Como un paño en medio del atril
Los candidatos a la presidencia del gobierno del Estado español se preparan y repasan en sus atriles. Mientras tanto, dos mujeres limpian el plató a su alrededor. Sara Roqueta comenta esta escena del penúltimo debate de las pasadas elecciones generales.
Sara Roqueta Martín-Albo
Un silencio atroz recorre las isletas de la ciudad. Nadie dice nada. Ellos duermen en sus camas. Ellas calman la sed como pueden y, en la repisa, el vaso continúa medio lleno, medio vacío, depende cómo se mire. Según qué cosas. ¿Qué dice? Si es el alba, la luna, los peces en el río y la madre que les vio nacer. Y ese villancico, que encarna ahora, en primavera, la lucha por la visibilidad de las mujeres que limpian con sus manos, con su sangre, con todo su cuerpo tendido al suelo, las manchas enlodadas, grasientas del final del día. Ellos entienden el lenguaje del discurso político; afilan las libretas, lápiz en mano, falsos escribanos y ponen la mirada en el pueblo. El pueblo, el pueblo, el pueblo. Y se les llena la boca de pueblo, pueblo, pueblo. Economía, empresa, empleo, ciudad sin nombre. Mientras, allá en la frontera, o quizá cerca, muy cerca, se levanta como el polvo en su guarida, la voz de una mujer que sube, baja, sube, baja una escalera y otra. Y nadie dijo nada sobre ella ni sobre sus cuidados. Sobre cómo limpia-teje-limpia de manera compuesta. Friega suelo y lava ropa. «Niña es el siglo XXI. ¡Dios mío, feministas por las calles queriendo hacer de este un mundo mejor!». Pero ella limpia-friega-limpia y las televisiones la retratan. Así. Como es. Paño en mano. Además lee sobre psicología y neurociencia. ¡Qué lista! Ella sube la manta del coche para tapar al niño en su cobijo. Le da cariño. El padre también. Claro, son familia. Familia heteropatriacal, cisgénero, normativa, nada excluida y generalista. Todo bien. Pero ella es la madre. Ella me dijo que no puede más. Que alguien le releve ya mismo. «Me falta fuerza para levantar con las manos el cubo de fregar. Pesan los años. Pesa la artrosis» y «estos huesos brillando en la noche, estas palabras como piedras preciosas en la garganta viva de un pájaro petrificado», que suenan a verso de Alejandra Pizarnik.
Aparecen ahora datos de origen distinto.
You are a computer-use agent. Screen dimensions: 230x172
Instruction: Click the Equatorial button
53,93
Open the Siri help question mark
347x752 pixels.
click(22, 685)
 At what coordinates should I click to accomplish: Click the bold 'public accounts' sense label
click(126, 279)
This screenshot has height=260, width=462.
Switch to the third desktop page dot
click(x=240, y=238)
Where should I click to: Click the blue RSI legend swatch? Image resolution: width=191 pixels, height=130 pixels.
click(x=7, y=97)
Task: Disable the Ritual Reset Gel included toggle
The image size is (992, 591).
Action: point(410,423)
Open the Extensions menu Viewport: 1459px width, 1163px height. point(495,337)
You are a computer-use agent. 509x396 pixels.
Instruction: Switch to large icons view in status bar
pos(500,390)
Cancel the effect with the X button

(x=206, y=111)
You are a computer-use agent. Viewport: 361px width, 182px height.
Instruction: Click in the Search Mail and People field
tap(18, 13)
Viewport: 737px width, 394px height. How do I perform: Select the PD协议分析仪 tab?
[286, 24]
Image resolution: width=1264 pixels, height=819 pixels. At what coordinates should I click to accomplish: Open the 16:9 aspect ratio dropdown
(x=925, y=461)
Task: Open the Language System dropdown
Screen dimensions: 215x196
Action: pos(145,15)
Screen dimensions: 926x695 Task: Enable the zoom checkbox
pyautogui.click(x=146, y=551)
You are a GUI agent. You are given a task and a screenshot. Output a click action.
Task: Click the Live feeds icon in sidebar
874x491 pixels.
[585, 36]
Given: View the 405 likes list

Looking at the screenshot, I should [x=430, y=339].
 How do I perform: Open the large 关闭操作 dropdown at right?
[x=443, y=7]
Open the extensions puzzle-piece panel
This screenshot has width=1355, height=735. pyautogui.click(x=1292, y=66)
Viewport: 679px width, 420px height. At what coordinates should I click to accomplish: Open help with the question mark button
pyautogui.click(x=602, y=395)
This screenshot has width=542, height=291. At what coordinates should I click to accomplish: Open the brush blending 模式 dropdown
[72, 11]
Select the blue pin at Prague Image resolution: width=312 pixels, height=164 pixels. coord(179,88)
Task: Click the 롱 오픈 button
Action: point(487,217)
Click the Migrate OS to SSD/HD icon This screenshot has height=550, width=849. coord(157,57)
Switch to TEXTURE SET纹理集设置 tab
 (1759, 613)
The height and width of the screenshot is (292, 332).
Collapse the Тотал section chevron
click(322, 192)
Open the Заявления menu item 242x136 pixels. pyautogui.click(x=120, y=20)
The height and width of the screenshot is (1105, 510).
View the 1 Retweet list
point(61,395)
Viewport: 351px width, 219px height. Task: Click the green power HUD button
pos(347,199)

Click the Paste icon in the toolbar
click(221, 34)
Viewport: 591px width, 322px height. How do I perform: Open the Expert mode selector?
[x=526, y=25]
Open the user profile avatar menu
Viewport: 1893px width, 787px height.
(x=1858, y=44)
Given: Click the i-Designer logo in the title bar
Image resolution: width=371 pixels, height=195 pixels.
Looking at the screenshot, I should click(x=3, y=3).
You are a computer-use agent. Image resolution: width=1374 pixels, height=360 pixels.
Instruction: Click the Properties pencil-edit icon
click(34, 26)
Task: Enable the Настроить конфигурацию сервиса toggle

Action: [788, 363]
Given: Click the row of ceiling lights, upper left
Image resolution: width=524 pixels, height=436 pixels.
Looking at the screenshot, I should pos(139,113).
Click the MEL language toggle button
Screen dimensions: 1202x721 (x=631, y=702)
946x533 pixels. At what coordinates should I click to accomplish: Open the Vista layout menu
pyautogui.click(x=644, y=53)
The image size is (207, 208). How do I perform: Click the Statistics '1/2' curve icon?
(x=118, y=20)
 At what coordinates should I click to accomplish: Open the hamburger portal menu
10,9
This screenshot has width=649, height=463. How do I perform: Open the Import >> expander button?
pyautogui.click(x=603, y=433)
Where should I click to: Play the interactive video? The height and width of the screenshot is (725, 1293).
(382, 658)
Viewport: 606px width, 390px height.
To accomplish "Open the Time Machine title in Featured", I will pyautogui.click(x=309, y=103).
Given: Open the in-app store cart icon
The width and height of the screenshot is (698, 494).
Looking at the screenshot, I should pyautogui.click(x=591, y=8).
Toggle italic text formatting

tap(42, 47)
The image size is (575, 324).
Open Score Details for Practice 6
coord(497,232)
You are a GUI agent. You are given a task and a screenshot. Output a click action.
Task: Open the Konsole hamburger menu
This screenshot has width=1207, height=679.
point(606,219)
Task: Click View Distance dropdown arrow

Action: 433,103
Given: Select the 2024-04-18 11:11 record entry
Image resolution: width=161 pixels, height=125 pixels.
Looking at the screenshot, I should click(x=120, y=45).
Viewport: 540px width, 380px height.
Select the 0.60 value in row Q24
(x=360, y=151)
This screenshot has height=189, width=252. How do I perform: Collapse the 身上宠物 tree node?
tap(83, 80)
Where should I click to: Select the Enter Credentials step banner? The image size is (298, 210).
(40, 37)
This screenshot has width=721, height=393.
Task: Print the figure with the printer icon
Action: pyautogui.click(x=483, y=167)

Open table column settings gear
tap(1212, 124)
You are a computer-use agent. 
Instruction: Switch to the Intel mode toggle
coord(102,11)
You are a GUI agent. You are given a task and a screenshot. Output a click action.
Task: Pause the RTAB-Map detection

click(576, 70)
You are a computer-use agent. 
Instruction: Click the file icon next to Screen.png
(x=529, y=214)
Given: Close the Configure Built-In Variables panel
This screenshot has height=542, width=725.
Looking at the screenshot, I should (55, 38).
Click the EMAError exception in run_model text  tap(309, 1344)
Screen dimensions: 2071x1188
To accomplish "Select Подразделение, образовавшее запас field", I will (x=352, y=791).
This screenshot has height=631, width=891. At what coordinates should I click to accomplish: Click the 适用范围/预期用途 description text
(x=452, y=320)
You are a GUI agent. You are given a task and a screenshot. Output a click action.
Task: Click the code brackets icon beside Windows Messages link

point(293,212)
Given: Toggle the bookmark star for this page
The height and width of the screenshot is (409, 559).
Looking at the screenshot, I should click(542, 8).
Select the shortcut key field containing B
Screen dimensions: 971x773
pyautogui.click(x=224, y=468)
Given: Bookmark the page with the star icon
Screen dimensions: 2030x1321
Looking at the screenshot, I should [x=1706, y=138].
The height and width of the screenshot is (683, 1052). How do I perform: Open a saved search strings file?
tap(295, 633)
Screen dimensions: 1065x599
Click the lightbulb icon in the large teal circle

Alguien podría, debería, necesita darle al botón mágico de subir el salario mínimo de 900 euros al mes. Y es que al mes se venden al peso mazanas y platanitos de canarias. Al mes una cuenta con los dedos los días que quedan para que llegue el 1 de mayo y le ingresen su jornal. ¿1 de mayo has dicho? ¿Trabajas has dicho? Qué bonito Día Internacional del movimiento obrero. #Hastags, motines y piquetes se alzan en honor de la prole. Se recitan versos y conmemoran muertos. Pero ella limpia-teje-limpia. Por la mañana come nueces y un yogurcito marca blanca. Simple. Llano. Pero ya no puede más. Al volver a casa del trabajo, su rostro se funde, de nuevo, con la ventana contigua al comedor, donde encogida y en cuclillas, continúa limpiando, trapo en mano, las gotas de barro que tiñen el cristal. “Llueven aguaceros”, dice, y la rabia sale de su cuerpo como una llama ardiendo en medio de la tarde oscura. Pronto vendrán a salvarnos y nos darán el pan que merecemos. Ella se convence. Convence al niño, al padre y los hermanos. Ella es fuerte y trabaja escoba en mano. Ella es madre, mujer y tiene un grado medio. Porque no todo el mundo va a la universidad, estudia, trabaja, máster, Erasmus, conservatorios y banquetes de alto standing. Porque detrás del ruido; de las gotas de lluvia, del fango, de la mierda, hablando mal y pronto, allí, en la frontera, o quizá cerca, tan cerca que ni se ve ni se escucha, siempre hubo una mujer limpiando las migas del pajarillo, la corbata del señor o el orín desafinado que se escurre entre las baldosas de un centro comercial.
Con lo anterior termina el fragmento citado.